▸ What this task involves
Recast the rows below as a Markdown table with the columns No and Line, starting at the first row and ending at the line that contains "click(x=591, y=115)". Give each non-blank line its own number, and leave out the pictures.

─── Entries provided

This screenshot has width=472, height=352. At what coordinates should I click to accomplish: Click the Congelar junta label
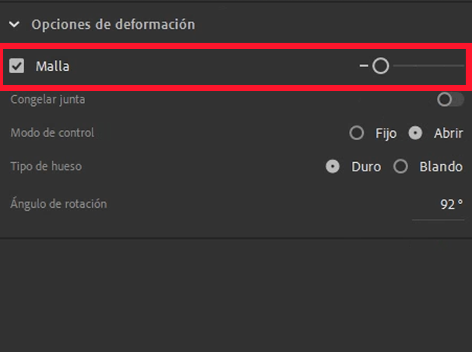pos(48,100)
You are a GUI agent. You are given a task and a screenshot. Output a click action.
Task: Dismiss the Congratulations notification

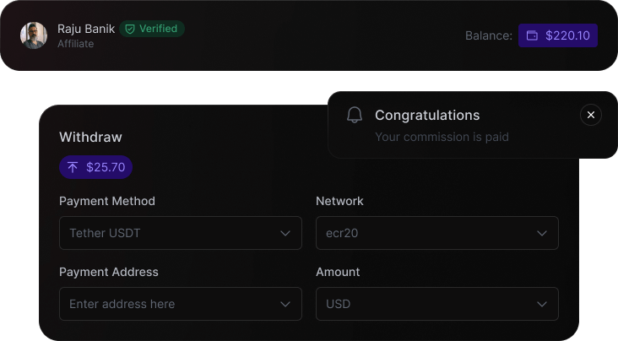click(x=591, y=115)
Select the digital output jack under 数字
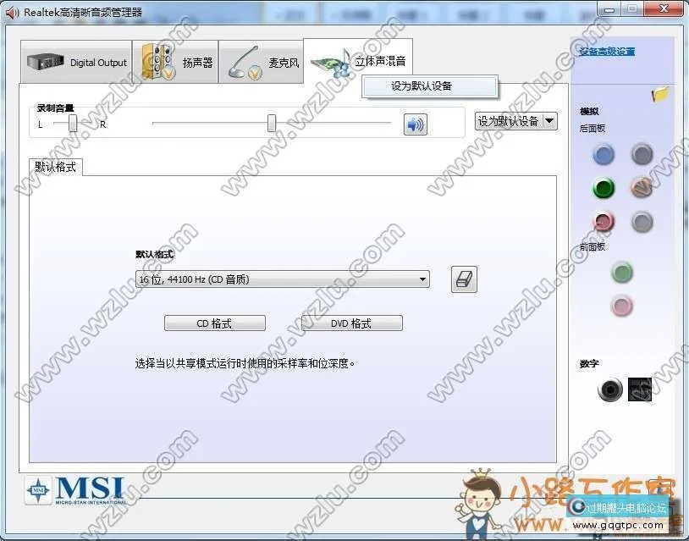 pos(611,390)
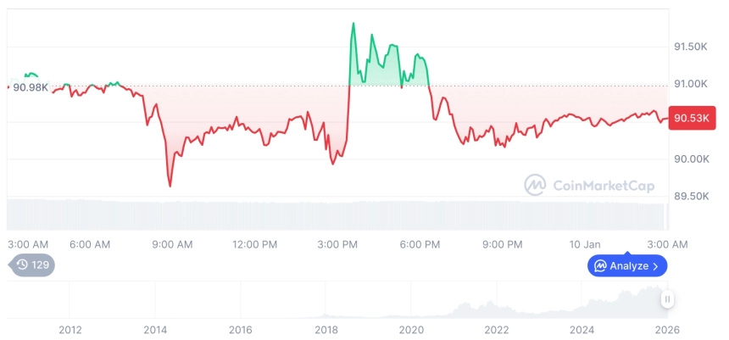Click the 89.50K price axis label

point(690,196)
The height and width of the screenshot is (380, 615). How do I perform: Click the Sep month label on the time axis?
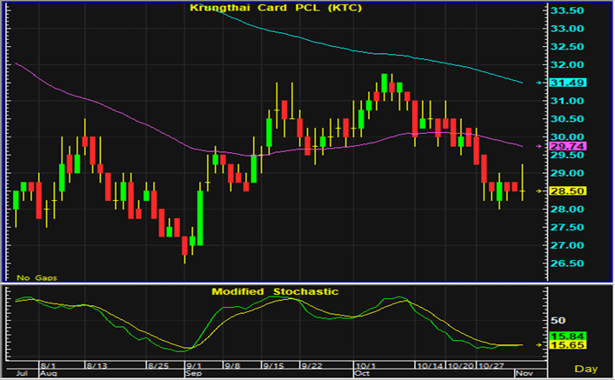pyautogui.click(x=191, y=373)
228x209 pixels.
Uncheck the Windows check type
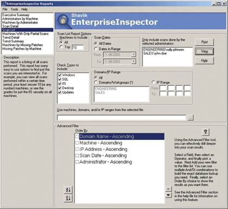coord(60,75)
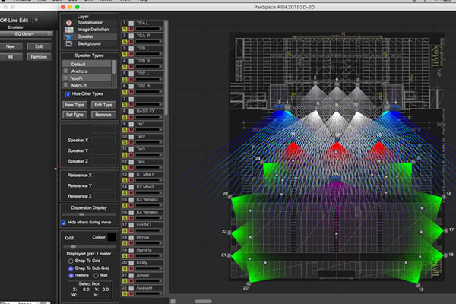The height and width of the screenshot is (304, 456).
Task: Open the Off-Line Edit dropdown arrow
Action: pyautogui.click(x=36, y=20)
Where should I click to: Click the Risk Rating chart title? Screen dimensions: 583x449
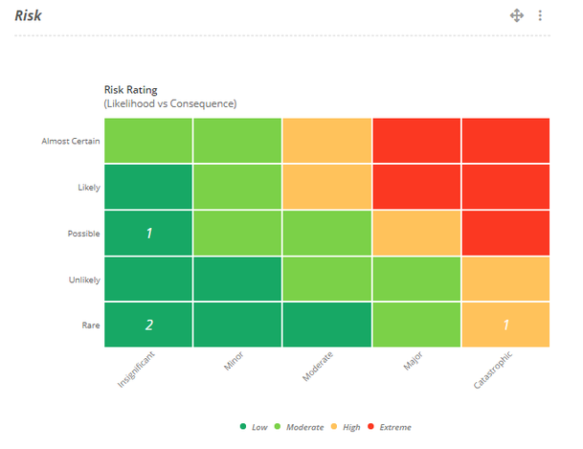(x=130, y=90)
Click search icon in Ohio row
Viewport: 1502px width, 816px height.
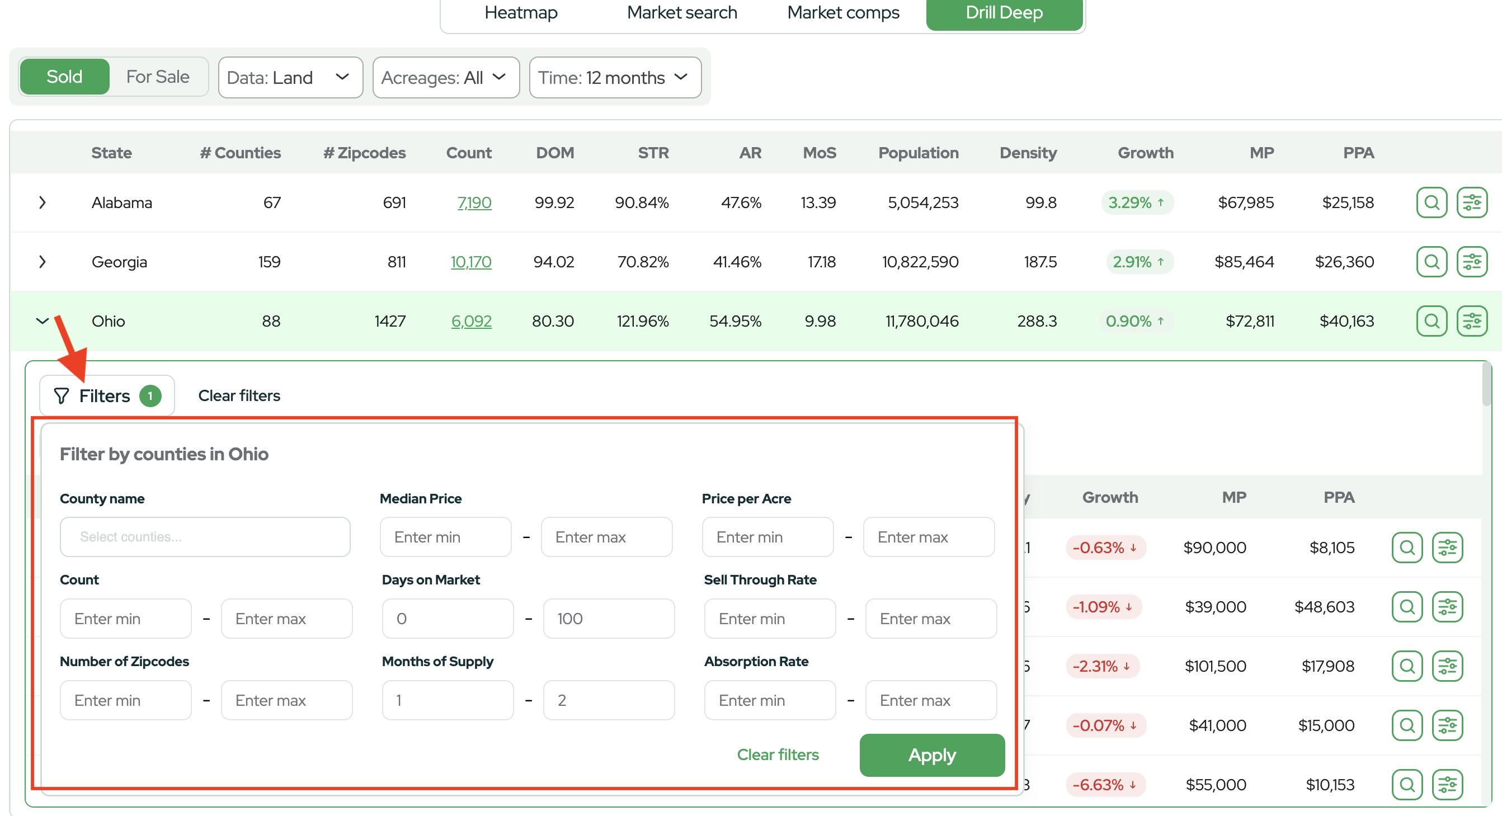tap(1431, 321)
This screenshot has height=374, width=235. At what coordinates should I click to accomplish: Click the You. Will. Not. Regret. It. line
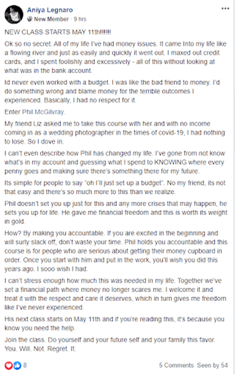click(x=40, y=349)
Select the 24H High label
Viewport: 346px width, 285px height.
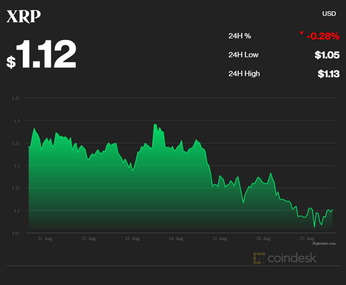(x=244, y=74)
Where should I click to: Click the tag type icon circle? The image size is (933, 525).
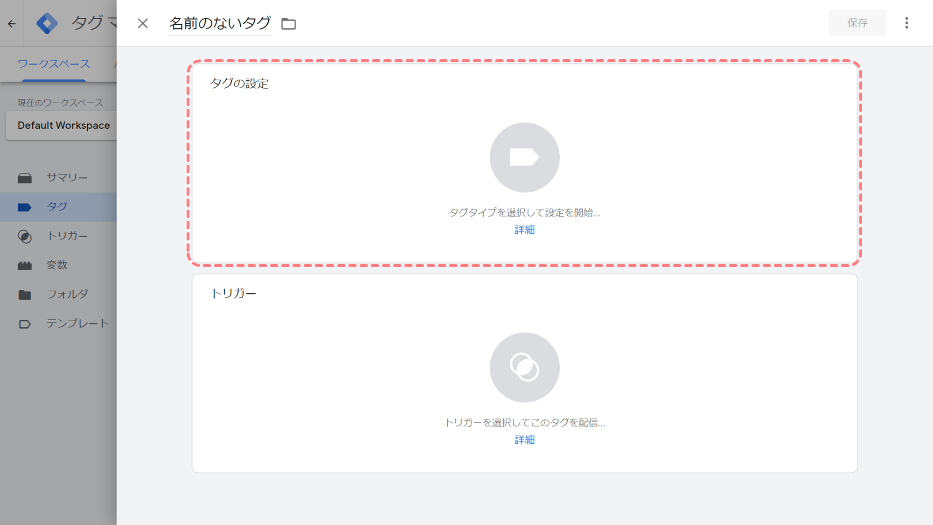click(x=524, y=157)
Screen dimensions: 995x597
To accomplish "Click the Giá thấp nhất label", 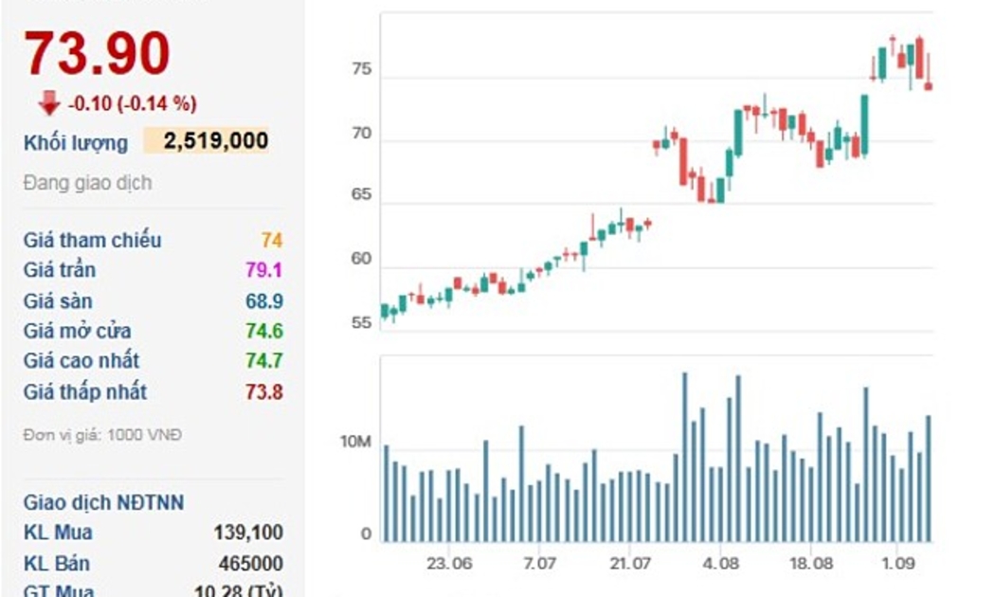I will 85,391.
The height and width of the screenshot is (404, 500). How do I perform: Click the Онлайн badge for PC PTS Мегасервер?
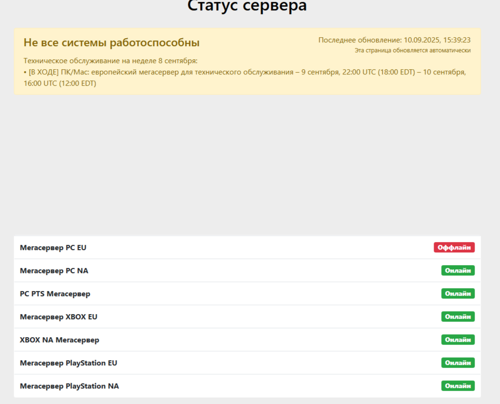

──────

▸ Answer for this exercise
| No | Line |
|---|---|
| 1 | This screenshot has width=472, height=352. At what coordinates should I click to accomplish: Click the Congelar junta label |
| 2 | pos(48,100) |
| 3 | You are a GUI agent. You are given a task and a screenshot. Output a click action. |
| 4 | Task: Dismiss the Congratulations notification |
| 5 | click(x=591, y=115) |